国王達に断られた後、サヘランに会う口実を作る当初の目的を果たせず、屋敷に戻ってきた僕は従者達と昼食をとりながら今後の作戦会議を立てることにした。
「カーサスさんは魔銃の出所って何処だと思います?」
パスタを一口すすり終えたカーサスは興味がなさそうにフォークを回しながら答えた。
「王国の魔法研究所で作れないってことは外から、それこそ、ナターシャの言う通りエスタニア公国から持ち出されたんじゃないのか?」
やはりそう考えるのが自然だろう。
やはり商人名簿が必要なのだろうか……。
僕が最後の一口で食べ終えると、ジェフが口元をナプキンで拭いながら手を上げた。
「他の可能性を否定するのは良くないかと思います。」
「他の……可能性?」
その場にいる全員がお互いの顔を見合わせた。ジェフは咳を払って話を続けた。
「一つ目はハイランド王国で誰かが作ったという可能性ですな。トロイ鉱石の加工技術さえあれば魔銃を作ること自体は可能ですから、王国の魔法研究所以外に密かに研究をしているところがあるかもしれません。」
僕の頭の中にオストワルド卿とスヴェン伯爵の嫌みな顔が思い浮かんだ。
いずれも土地売り、鉱石王と潤沢な資金を持っており、世界中の優秀な魔法使いを集める金もあるだろう。特に鉱石王のスヴェン伯爵はトロイ鉱石を簡単に手に入れられる立場で、世捨て人みたいな男だ。興味本位で凶器を作りましたと言われても違和感がない。
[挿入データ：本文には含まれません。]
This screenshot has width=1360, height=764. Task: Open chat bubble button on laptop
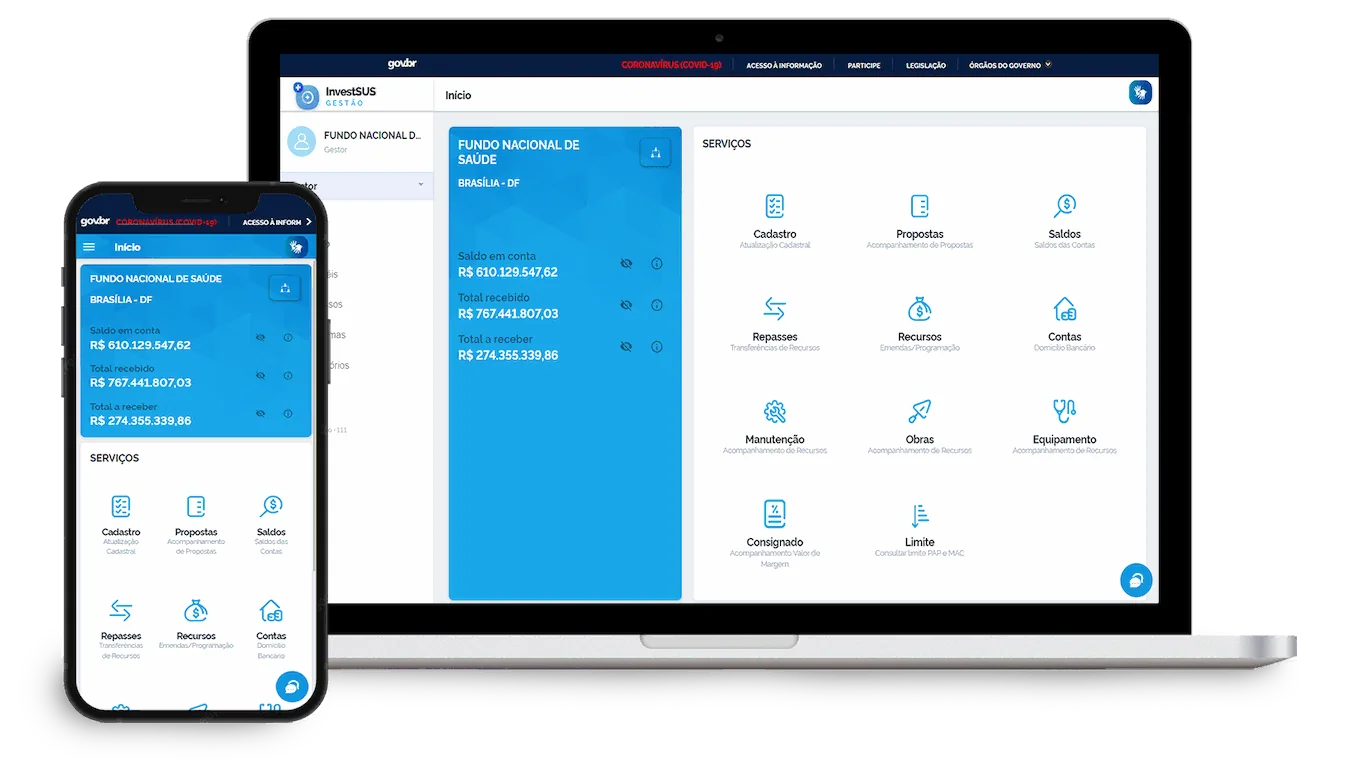tap(1135, 580)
「もう一つは商人の手によってエストニア公国から密輸された場合ですな。」
「密輸?船で運んできているんじゃないですか?」
僕の質問にジェフは首を横に振りながら言葉を続ける。
「ハイランド王国とエスタニア公国の国境は二つあります。一つはラミィ殿もご存じの港町リルカシアを通る海路ですな。」
僕はジェフの講釈に静かに頷いて答える。
「そして、もう一つはペテルゼウス山脈を超えるオラストベリア峡谷を通る陸路になります。」
「峡谷?いかにも険しそうな道ですけど……」
ペテルゼウス山脈と言えばトロイ鉱石が採れる王国と公国の国境ともなっている山脈だ。さぞかし岩肌がむき出しになった険しい道を想像していたが、ジェフの話によるとどうやら違うらしい。
「実際はただの山道です。ちょっとした雑木林になっていて山賊に遭遇する場合もありますので、商人達が滅多に使うことはありません。」
「そっちの陸路はギルドが管理していないってことか?」
セラの答えにジェフが手を叩いて頷く。
それくらい分かるとぼやきながら僕の方を向いた。
「それで?ラミィはどうするの?」
セラの指摘に僕は頭を悩ませる。
アテにしていたアルス国務長官もガウス王もサヘランに自分で会いに行けの一点張りで断られてしまった。依然として、賢者エレナがサヘランに会いに行く動機が見当たらないままだ。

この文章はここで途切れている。